SOURCE TEXT:
· · · · · · ·
To enable effective testing, one should use type predicates understood by the data definition framework (e.g., loip) to specify the types of the free variables in the hypotheses of a conjecture. The corresponding type enumerator (e.g., nth-loi) can then be used to generate test samples. There are many ways in which test generation can proceed. For example, we can enumerate test instances up to a certain size (bounded exhaustive testing); we can randomly sample (random testing); we can do both. Currently, the default is to randomly sample. Furthermore, the separation of concerns between enumerators and random number generators also gives us the flexibility to choose any kind of random distribution. Currently we have support for pseudo-geometric and pseudo-uniform random distributions.

To show the testing framework in action, we pick a classic example. After defining rev, the user tests that taking the reverse of a reversed list gives back the original list:

(defun rev (x)
(if (endp x)
nil
(append (rev (cdr x)) (list (car x)))))

(top-level-test? (equal (rev (rev x)) x))


The result is the following output:

Random testing with type alist ((X . ALL))

We falsified the conjecture. Here are counterexamples:
-- (X 0)
-- (X "ba")

Cases in which the conjecture is true include:
-- (X NIL)
-- (X (U |h|))
...
· · · · · · ·
PROVIDED MATERIAL:
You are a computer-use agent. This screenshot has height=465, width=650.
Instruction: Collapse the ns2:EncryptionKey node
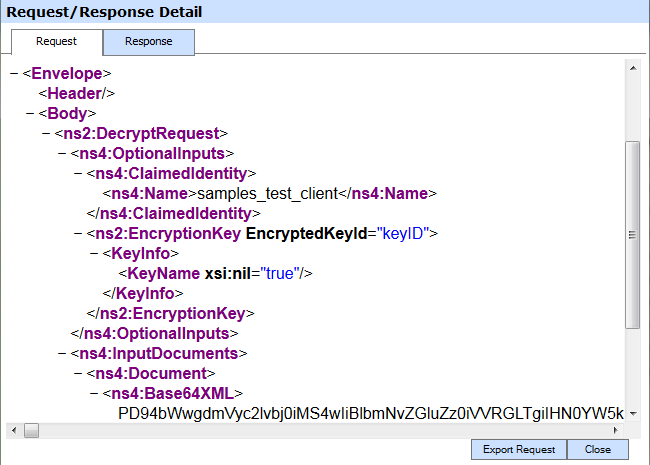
· · · · · · ·
EXERCISE AIM: Condense the paragraph of the source text that begins "To enable effective testing" into a short bulleted list that keeps its main facts.

EXERCISE RESULT:
- Effective testing requires type predicates understood by the data definition framework (e.g., loip) to specify the types of the free variables in a conjecture's hypotheses.
- The matching type enumerator (e.g., nth-loi) can then generate test samples.
- Test generation can proceed in several ways: enumerating test instances up to a certain size (bounded exhaustive testing), random sampling (random testing), or both.
- Random sampling is currently the default.
- Because enumerators are kept separate from random number generators, any kind of random distribution can be chosen.
- Pseudo-geometric and pseudo-uniform distributions are currently supported.